The crossover point can be manipulated with proper aerobic training due to the positive mitochondrial adaptations but only if intensity is maintained in the athlete’s aerobic training zones. Training at higher intensities will improve the athlete’s lactate threshold, economy and possibly VO2max but will likely not induce macronutrient partitioning that improves fatty acid metabolism during training. An athlete who is more aerobically conditioned can use more fat for energy at higher intensities, and this will in turn induce a glycogen sparing effect. Take the following graphs as an example. They represent metabolic testing done on an elite mountain biker during his initial meeting and then three weeks after a training and nutrition intervention.
As can be seen, the athlete did not achieve a true, textbook crossover during his initial test. It was concluded that the reason for this was not using the concept of nutrition periodization and too high intensity of training. Recommendations were given to the athlete to lower carbohydrate intake to a moderate level and increase protein to a moderate level while maintaining fat intake. From a training perspective, the athlete was entering an off season where lower intensity was the primary goal for his training program. This supported the goal of altering substrate utilization through the manipulation of exercise intensity quite nicely.
Three weeks later, a significant substrate utilization shift was witnessed. In a very short time, this athlete was able to move from an energy flux where carbohydrate oxidation was the primary source of energy during training to a state where fat oxidation was the primary source of energy up to a certain intensity level.
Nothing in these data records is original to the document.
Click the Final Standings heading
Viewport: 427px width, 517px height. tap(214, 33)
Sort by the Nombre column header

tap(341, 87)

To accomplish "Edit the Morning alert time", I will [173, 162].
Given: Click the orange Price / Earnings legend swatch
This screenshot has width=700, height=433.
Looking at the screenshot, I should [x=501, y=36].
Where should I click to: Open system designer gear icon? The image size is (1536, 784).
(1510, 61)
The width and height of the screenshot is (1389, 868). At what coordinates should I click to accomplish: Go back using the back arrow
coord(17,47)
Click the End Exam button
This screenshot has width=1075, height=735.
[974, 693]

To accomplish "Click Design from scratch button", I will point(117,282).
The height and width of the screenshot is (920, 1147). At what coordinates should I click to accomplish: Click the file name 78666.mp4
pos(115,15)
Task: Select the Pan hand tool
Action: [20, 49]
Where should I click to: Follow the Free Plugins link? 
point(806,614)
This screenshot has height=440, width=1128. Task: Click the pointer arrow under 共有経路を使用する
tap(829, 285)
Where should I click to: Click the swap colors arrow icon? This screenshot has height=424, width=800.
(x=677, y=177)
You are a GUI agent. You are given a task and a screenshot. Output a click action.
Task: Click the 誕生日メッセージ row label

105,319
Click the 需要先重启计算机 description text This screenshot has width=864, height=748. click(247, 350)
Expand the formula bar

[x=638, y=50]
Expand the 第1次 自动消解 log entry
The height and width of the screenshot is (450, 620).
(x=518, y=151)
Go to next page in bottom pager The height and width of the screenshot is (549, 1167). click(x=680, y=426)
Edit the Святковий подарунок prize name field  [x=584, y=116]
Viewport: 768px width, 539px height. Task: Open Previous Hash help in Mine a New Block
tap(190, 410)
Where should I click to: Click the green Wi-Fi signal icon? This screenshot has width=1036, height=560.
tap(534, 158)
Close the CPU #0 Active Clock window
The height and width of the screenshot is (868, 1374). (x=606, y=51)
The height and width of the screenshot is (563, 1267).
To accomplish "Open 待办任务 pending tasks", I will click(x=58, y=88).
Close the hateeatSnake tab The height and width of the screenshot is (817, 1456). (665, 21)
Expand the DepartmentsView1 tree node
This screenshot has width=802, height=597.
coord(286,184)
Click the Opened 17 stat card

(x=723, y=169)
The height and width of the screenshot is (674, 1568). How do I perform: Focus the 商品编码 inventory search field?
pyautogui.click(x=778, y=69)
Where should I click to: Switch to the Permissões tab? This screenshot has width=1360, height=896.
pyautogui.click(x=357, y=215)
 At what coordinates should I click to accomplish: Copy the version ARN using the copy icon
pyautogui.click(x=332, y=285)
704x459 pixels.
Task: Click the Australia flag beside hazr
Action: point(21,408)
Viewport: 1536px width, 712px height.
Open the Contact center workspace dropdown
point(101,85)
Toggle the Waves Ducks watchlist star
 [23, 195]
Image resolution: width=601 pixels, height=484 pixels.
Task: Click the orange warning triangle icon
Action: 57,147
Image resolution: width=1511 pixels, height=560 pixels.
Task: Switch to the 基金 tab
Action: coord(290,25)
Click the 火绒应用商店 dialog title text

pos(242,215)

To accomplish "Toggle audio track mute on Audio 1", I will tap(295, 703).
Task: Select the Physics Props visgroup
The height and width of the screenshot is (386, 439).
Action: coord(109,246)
After the second metabolic test, the athlete indicated that the exercise prescription provided to him, which included lower intensity and the manipulation of his macronutrients, was much easier to implement than he initially had thought. This is proof that even at an elite athlete level, it is possible to make significant metabolic changes with a nutrient and exercise program shift, and more importantly, benefits can be seen in a short amount of time.
As a fitness professional, it is important to assess your client’s goals as they relate to metabolic efficiency. I would be willing to bet that most people, athletes or non athletes included, would benefit from being more metabolically efficient in utilizing a predominantly higher level of fat for energy, both from a performance and health perspective.
- Brooks, G.A. & Mercier, J. (1994). Balance of carbohydrate and lipid utilization during exercise: the “crossover concept”. J. Appl. Physiol. 76(6): 2253-2261.
- Brooks, G.A. (1998). Mammalian fuel utilization during sustained exercise. Comparative Biochemistry and Physiology 120: 89-107.
- Brooks, G.A. (1997). Importance of the crossover concept in exercise metabolism. Clinical and Experimental Pharmacology and Physiology 24: 889-895.
- Tipton, C.M. (1997). Current issues in exercise metabolism: the crossover concept. Clinical and Experimental Pharmacology and Physiology 24: 887-888.
- Coggan, A.R. (1997. The glucose crossover concept is not an important new concept in exercise metabolism. Clinical and Experimental Pharmacology and Physiology 24: 896-900.